» Written problem:
Transcribe every one of the entries below, keeping each character unchanged.

(Rows of pointing data)
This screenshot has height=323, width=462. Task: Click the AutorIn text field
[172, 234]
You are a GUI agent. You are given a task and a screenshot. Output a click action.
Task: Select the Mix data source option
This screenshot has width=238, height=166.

» Answer for the task:
This screenshot has height=323, width=462. Task: Click the AutorIn text field
[172, 234]
You are a GUI agent. You are given a task and a screenshot. Output a click action.
Task: Select the Mix data source option
This screenshot has width=238, height=166.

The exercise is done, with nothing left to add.